■ **QUESTIONS TO ANSWER**
a - In the story of Sara's volunteering, in what year did Sara start volunteering with Peace Hospice Care?
b - Can you translate this sentence from the story of Sara's volunteering into Spanish: "Respite visits can make a big difference to families and carers."
c - Could you continue the story of Sara's volunteering from its last sentence?
BEGIN PAGE EXCERPT
Sara’s story

Sara has been a longstanding volunteer with Rennie Grove Peace, joining as part of our Compassionate Neigbours scheme and more recently, volunteering with our Supporting Hands service...

Sara’s story

After taking early retirement from her nursing career due to ill health, Sara started volunteering with Peace Hospice Care in 2017, as part of its Compassionate Neighbours scheme. She’s also been a volunteer with our Supporting Hands service for around 18 months. 

Both schemes are about supporting patients and their families, as well as freeing up clinical time, Sara explains. “For example, at Peace Hospice you might sit with someone in the In-Patient Unit for a couple of hours. Sometimes the nurses will request this; sometimes families do. Or you might visit a patient at home to give family members a chance to go out. Respite visits can make a big difference to families and carers.” 

Some visits are purely social, with patients benefitting from a chat over a cuppa, or doing a jigsaw together. Sometimes Sara would take her community members out and about.  

“Often, it’s about helping people – patients and their carers – maintain contact with their local community. And sometimes it’s about helping people build up their confidence after an illness or a bereavement,” she explains. “I supported one lady during the pandemic,” she recalls. “Her condition and its treatment made her more vulnerable to respiratory complications and she understandably got more and more anxious about going out. It took about 18 months of chats and visits before she felt confident enough. Now we meet for lunch every six weeks or so. It’s nice to see her grow.” 

Building a rapport with patients and families has been a big draw for Sara. She still supports a bereaved gentleman whom she visited while his wife was ill and supported at home by Peace Hospice Care. “He’s happy for most of the contact to be by phone now. We’ll chat for a bit, and I’ll let him know about social events and Compassionate Cafés, which are up and running in local areas for us to go to with our patients we support. We meet there for a good chat, and I can signpost him to relevant organisations if needed.”  

Sara explains that she finds the Supporting Hands scheme more structured, but just as beneficial to patients and their families. “Often, you’re matched with a patient as they’re approaching end of life and receiving hospice care at home. You’re asked to visit either weekly or fortnightly, six to eight times. And after each visit, you ring in to say you’ve left and then you submit a report through a secure online system. It’s good because it means anyone involved in that patient’s care can read your notes.”
END PAGE EXCERPT
BEGIN DATASET CONTENT
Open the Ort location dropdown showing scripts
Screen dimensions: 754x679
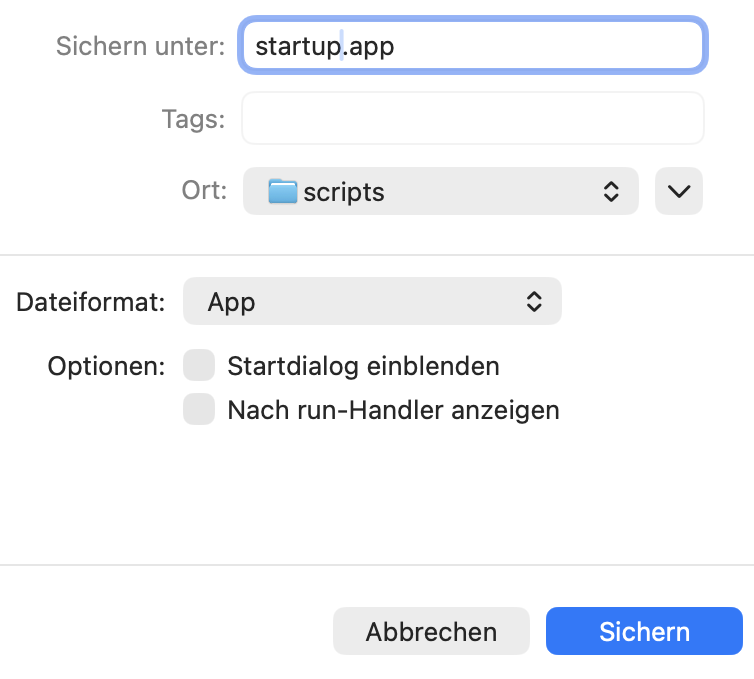[x=440, y=191]
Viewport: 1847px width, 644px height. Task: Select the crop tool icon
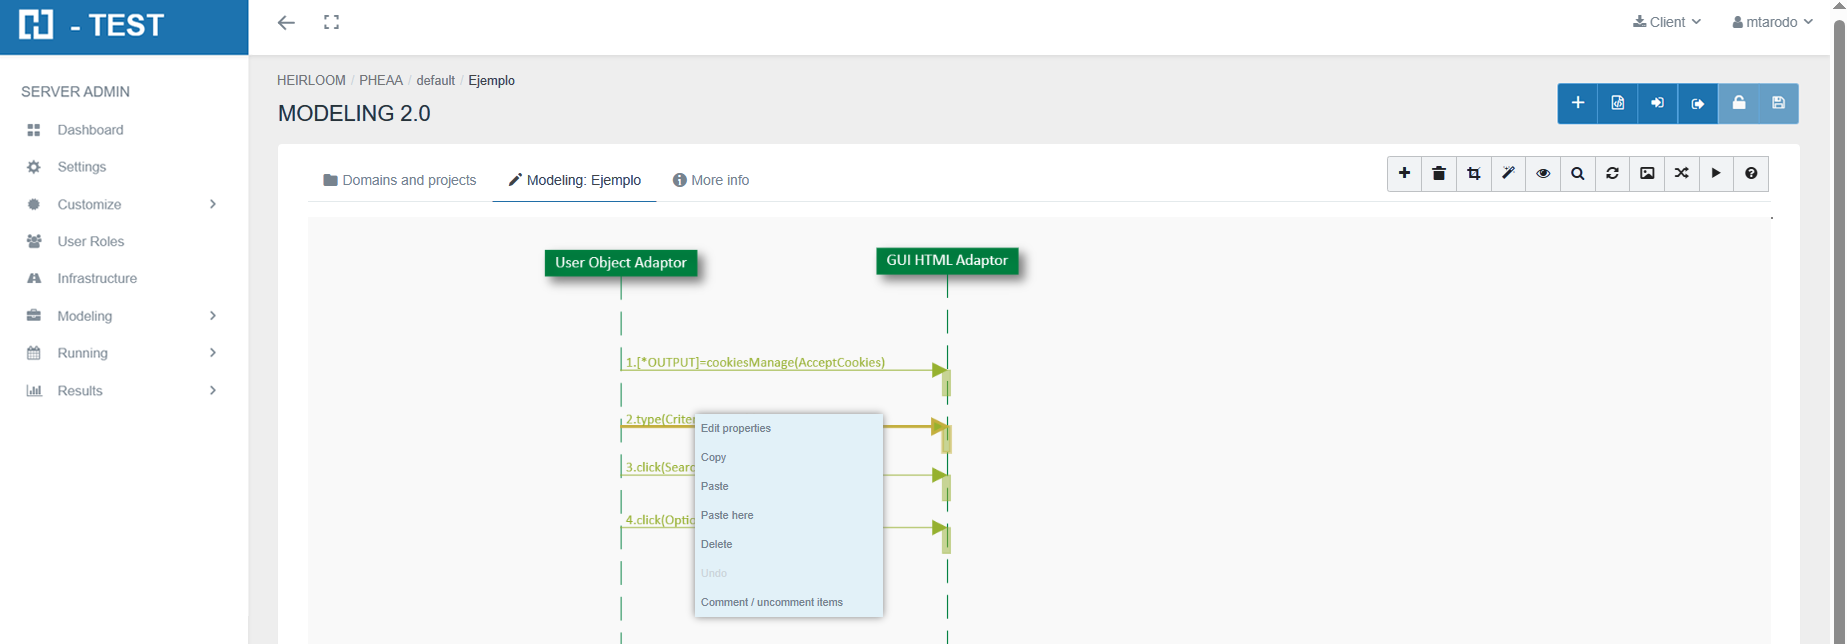[x=1474, y=174]
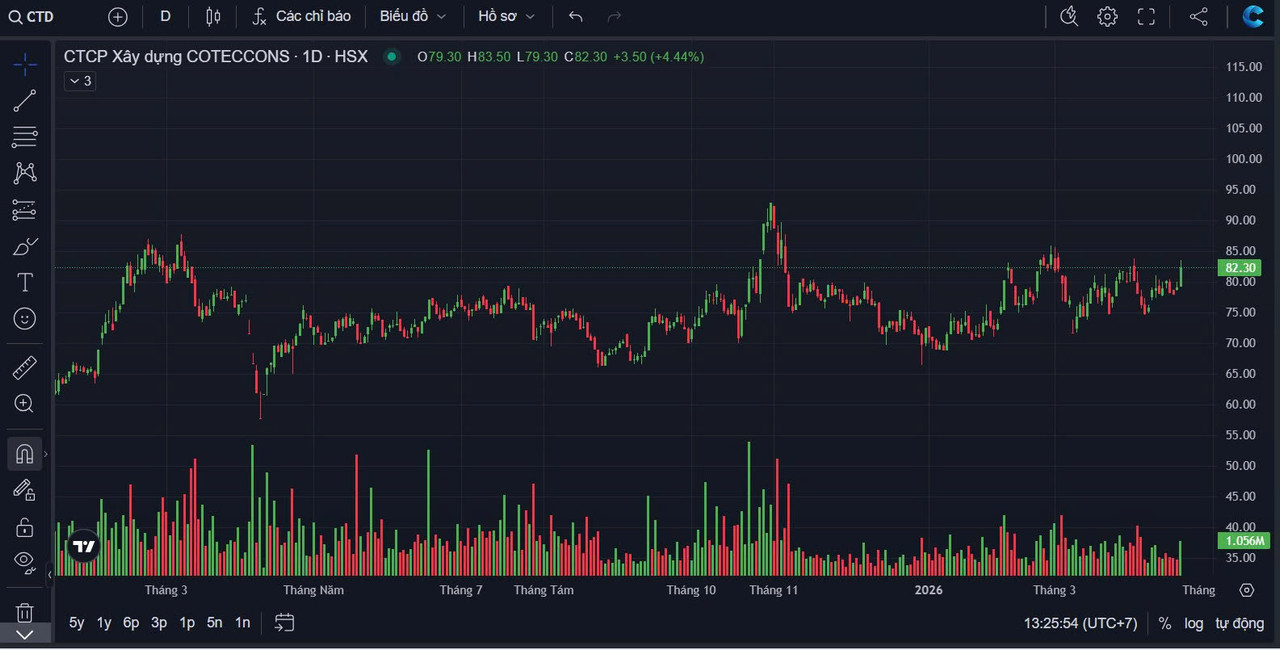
END DATASET CONTENT
■ **EXPECTED RESULTS**
a - 2017

b - Las visitas de respiro pueden marcar una gran diferencia para las familias y los cuidadores.

c -
Sara gets updated over the phone or through a secure email account about the patients she supports, but she’ll often ring ahead if she hasn’t visited for a while to find out the latest.  

Supporting Hands volunteers receive introductory training, as well as regular group supervision online and in person. “The training’s really good and very thorough,” says Sara. “You learn new skills, how to talk about death and dying, and how to help support children when a family member is ill.  

“Nine times out of ten though, patients don’t want to talk about their illness with me. One man I’m supporting lives by himself and enjoys talking about his past when I visit. 

“It’s a privilege to be welcomed into people’s homes and to meet their family. I enjoy it a lot and I’d recommend it to anyone thinking about volunteering.  The roles are flexible, you commit to the number of visits you can manage each week, and the charity works hard to find a good match. For example, I’m disabled and so I need to avoid heavy lifting or too much housework when I’m supporting families.” 


Sara - Compassionate Neighbour volunteer

As a longstanding volunteer with experience of how Compassionate Cafés work, Sara’s been asked to help launch a new Compassionate Café in Wigginton. She’s pleased to develop her volunteering role with this natural progression, as she’s seen first-hand the difference the cafés can make to people’s lives.